2015 ASA Conference Abstract

Excited to present at the 2015 ASA Conference tomorrow! Our panel, “Disorganizing Knowledge,” is going to be awesome- check out my abstract below and hope to see you there!

Time Travel (De)collage

on Female Coolies, Archival Knowledge and Speculative Aesthetics

Researchers working in and with colonial archives, grappling with the historical legacies of transatlantic slavery, imperial conquest, and genocide, consistently confront the immiserating sense that the past cannot be changed. The concept of time travel is captivating precisely because it suggests the possibility of altering the course of history, of avoiding violence and injury, to access other futures. However, if the dilemma remains that futuristic machinery cannot help us rectify past wrongs, in this presentation I explore how the concept of time travel can still function as a mode of confronting loss and doing justice.
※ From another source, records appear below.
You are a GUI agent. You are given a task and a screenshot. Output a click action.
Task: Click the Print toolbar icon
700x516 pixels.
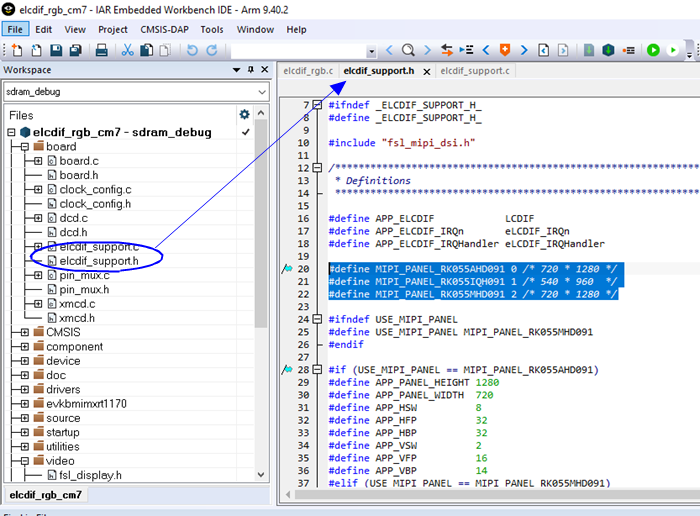point(100,50)
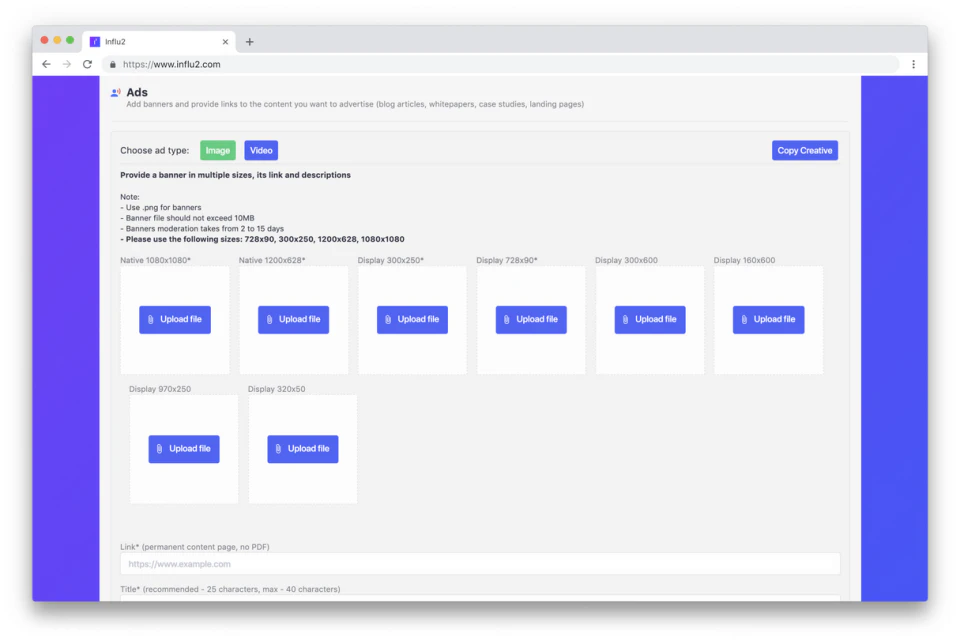Reload the page using the refresh icon
960x640 pixels.
87,63
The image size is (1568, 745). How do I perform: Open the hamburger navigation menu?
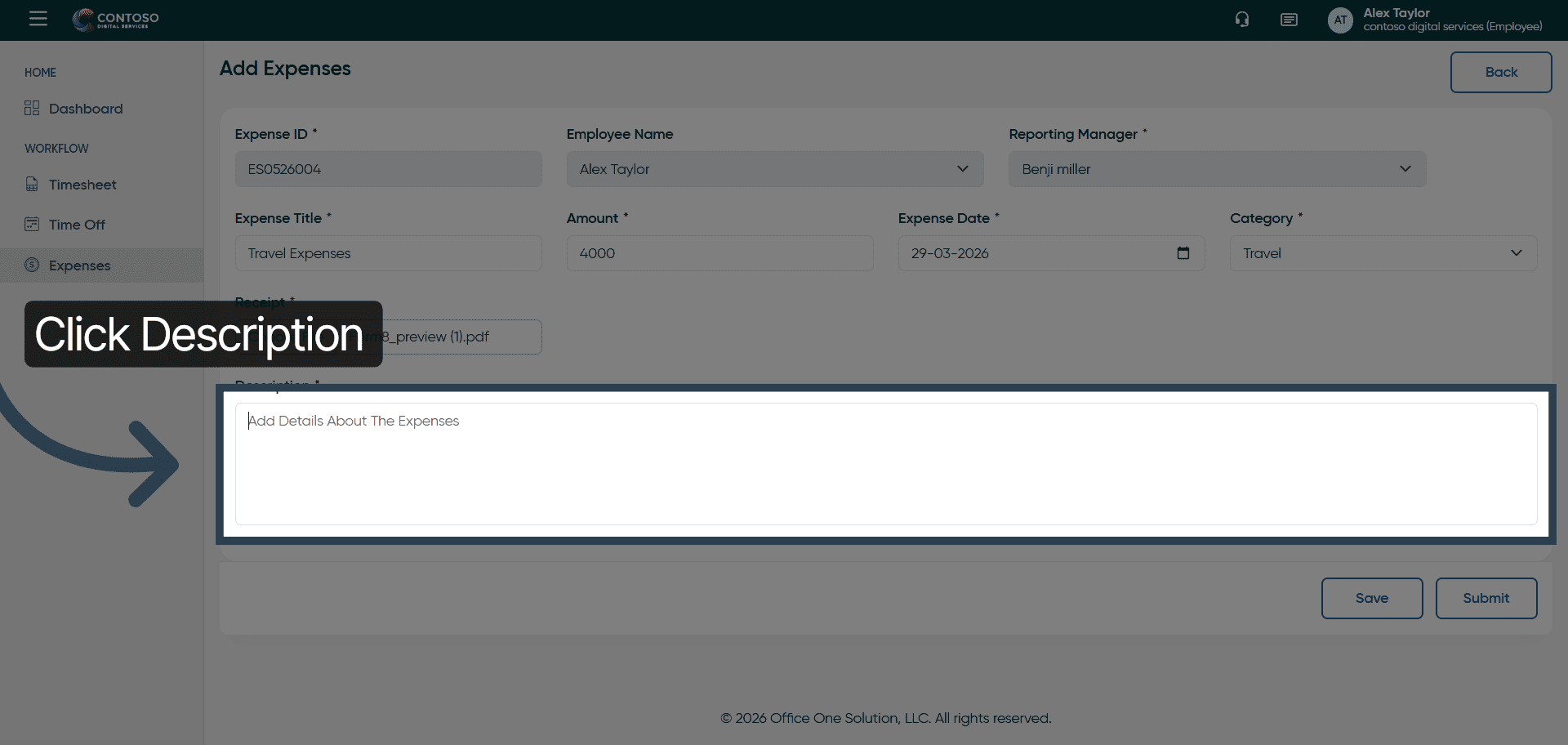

Engaging the figure of the Asian coolie and the history of the coolie trade in particular, I posit time travel as an alternative practice for relating to archives and archival materials, one that is necessarily aesthetic and speculative.

Archives as both institutional and epistemological formations are intimately associated with legacies of colonialism, with processes of documenting, categorizing, and objectifying difference that establish certain groups as knowable “others.” As Foucault demonstrates, archives figure as sites for the management of bodies, in which living bodies are transformed into quantifiable statistics, concrete measures of value, loss and profit. I argue that attending to time travel as a process that emphasizes encounter and embodiment, the ways in which our bodies impact other bodies as we do archival research, disorganizes the hegemonic time-space of “the archive” and what constitutes as legitimate knowledge.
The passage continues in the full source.